[Records for this exercise]

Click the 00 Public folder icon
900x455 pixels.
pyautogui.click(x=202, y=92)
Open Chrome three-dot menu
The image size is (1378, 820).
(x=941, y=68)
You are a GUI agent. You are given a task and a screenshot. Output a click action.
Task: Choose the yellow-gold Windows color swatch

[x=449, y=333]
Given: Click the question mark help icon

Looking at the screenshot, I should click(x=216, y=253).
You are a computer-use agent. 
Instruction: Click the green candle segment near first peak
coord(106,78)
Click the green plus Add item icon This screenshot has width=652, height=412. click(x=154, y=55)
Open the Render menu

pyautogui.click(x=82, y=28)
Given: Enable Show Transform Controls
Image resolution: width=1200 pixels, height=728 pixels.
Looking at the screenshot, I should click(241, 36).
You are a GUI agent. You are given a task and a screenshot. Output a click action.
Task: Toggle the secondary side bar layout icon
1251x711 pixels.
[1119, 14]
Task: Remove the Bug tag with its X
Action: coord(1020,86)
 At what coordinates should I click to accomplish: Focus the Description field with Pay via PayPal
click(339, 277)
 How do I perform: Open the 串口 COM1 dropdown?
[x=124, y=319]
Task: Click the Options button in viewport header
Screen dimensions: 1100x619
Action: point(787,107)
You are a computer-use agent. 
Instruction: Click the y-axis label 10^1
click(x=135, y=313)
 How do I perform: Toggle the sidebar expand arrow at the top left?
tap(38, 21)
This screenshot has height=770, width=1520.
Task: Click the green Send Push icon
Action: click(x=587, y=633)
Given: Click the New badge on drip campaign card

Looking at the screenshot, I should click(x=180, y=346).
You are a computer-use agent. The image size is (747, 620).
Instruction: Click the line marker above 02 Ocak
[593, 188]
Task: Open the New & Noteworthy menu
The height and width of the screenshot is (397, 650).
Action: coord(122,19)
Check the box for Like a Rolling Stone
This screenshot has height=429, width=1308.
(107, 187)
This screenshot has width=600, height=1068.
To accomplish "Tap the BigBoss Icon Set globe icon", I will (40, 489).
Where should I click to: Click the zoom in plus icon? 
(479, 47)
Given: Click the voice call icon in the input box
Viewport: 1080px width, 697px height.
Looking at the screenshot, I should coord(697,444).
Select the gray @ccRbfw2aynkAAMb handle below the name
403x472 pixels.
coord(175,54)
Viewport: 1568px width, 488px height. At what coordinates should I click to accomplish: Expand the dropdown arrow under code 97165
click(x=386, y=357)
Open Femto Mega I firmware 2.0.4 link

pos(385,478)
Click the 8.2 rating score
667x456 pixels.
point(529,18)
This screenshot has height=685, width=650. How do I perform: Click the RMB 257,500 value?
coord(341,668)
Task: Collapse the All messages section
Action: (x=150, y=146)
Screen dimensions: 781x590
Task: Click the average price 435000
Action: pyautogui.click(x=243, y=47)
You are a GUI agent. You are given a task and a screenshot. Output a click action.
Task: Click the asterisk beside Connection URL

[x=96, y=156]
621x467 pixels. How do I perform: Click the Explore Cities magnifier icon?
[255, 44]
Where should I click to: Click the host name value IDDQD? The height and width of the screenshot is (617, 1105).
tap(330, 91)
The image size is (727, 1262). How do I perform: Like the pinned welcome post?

[/Records for this exercise]

▶ **What the task asks**
Transcribe the material above in full, keeping every word.

▶ **Problem solution**
Click the 00 Public folder icon
900x455 pixels.
pyautogui.click(x=202, y=92)
Open Chrome three-dot menu
The image size is (1378, 820).
(x=941, y=68)
You are a GUI agent. You are given a task and a screenshot. Output a click action.
Task: Choose the yellow-gold Windows color swatch

[x=449, y=333]
Given: Click the question mark help icon

Looking at the screenshot, I should click(x=216, y=253).
You are a computer-use agent. 
Instruction: Click the green candle segment near first peak
coord(106,78)
Click the green plus Add item icon This screenshot has width=652, height=412. click(x=154, y=55)
Open the Render menu

pyautogui.click(x=82, y=28)
Given: Enable Show Transform Controls
Image resolution: width=1200 pixels, height=728 pixels.
Looking at the screenshot, I should click(241, 36).
You are a GUI agent. You are given a task and a screenshot. Output a click action.
Task: Toggle the secondary side bar layout icon
1251x711 pixels.
[1119, 14]
Task: Remove the Bug tag with its X
Action: coord(1020,86)
 At what coordinates should I click to accomplish: Focus the Description field with Pay via PayPal
click(339, 277)
 How do I perform: Open the 串口 COM1 dropdown?
[x=124, y=319]
Task: Click the Options button in viewport header
Screen dimensions: 1100x619
Action: point(787,107)
You are a computer-use agent. 
Instruction: Click the y-axis label 10^1
click(x=135, y=313)
 How do I perform: Toggle the sidebar expand arrow at the top left?
tap(38, 21)
This screenshot has height=770, width=1520.
Task: Click the green Send Push icon
Action: click(x=587, y=633)
Given: Click the New badge on drip campaign card

Looking at the screenshot, I should click(x=180, y=346).
You are a computer-use agent. The image size is (747, 620).
Instruction: Click the line marker above 02 Ocak
[593, 188]
Task: Open the New & Noteworthy menu
The height and width of the screenshot is (397, 650).
Action: coord(122,19)
Check the box for Like a Rolling Stone
This screenshot has height=429, width=1308.
(107, 187)
This screenshot has width=600, height=1068.
To accomplish "Tap the BigBoss Icon Set globe icon", I will (40, 489).
Where should I click to: Click the zoom in plus icon? 
(479, 47)
Given: Click the voice call icon in the input box
Viewport: 1080px width, 697px height.
Looking at the screenshot, I should coord(697,444).
Select the gray @ccRbfw2aynkAAMb handle below the name
403x472 pixels.
coord(175,54)
Viewport: 1568px width, 488px height. At what coordinates should I click to accomplish: Expand the dropdown arrow under code 97165
click(x=386, y=357)
Open Femto Mega I firmware 2.0.4 link

pos(385,478)
Click the 8.2 rating score
667x456 pixels.
point(529,18)
This screenshot has height=685, width=650. How do I perform: Click the RMB 257,500 value?
coord(341,668)
Task: Collapse the All messages section
Action: (x=150, y=146)
Screen dimensions: 781x590
Task: Click the average price 435000
Action: pyautogui.click(x=243, y=47)
You are a GUI agent. You are given a task and a screenshot. Output a click action.
Task: Click the asterisk beside Connection URL

[x=96, y=156]
621x467 pixels. How do I perform: Click the Explore Cities magnifier icon?
[255, 44]
Where should I click to: Click the host name value IDDQD? The height and width of the screenshot is (617, 1105).
tap(330, 91)
The image size is (727, 1262). How do I perform: Like the pinned welcome post?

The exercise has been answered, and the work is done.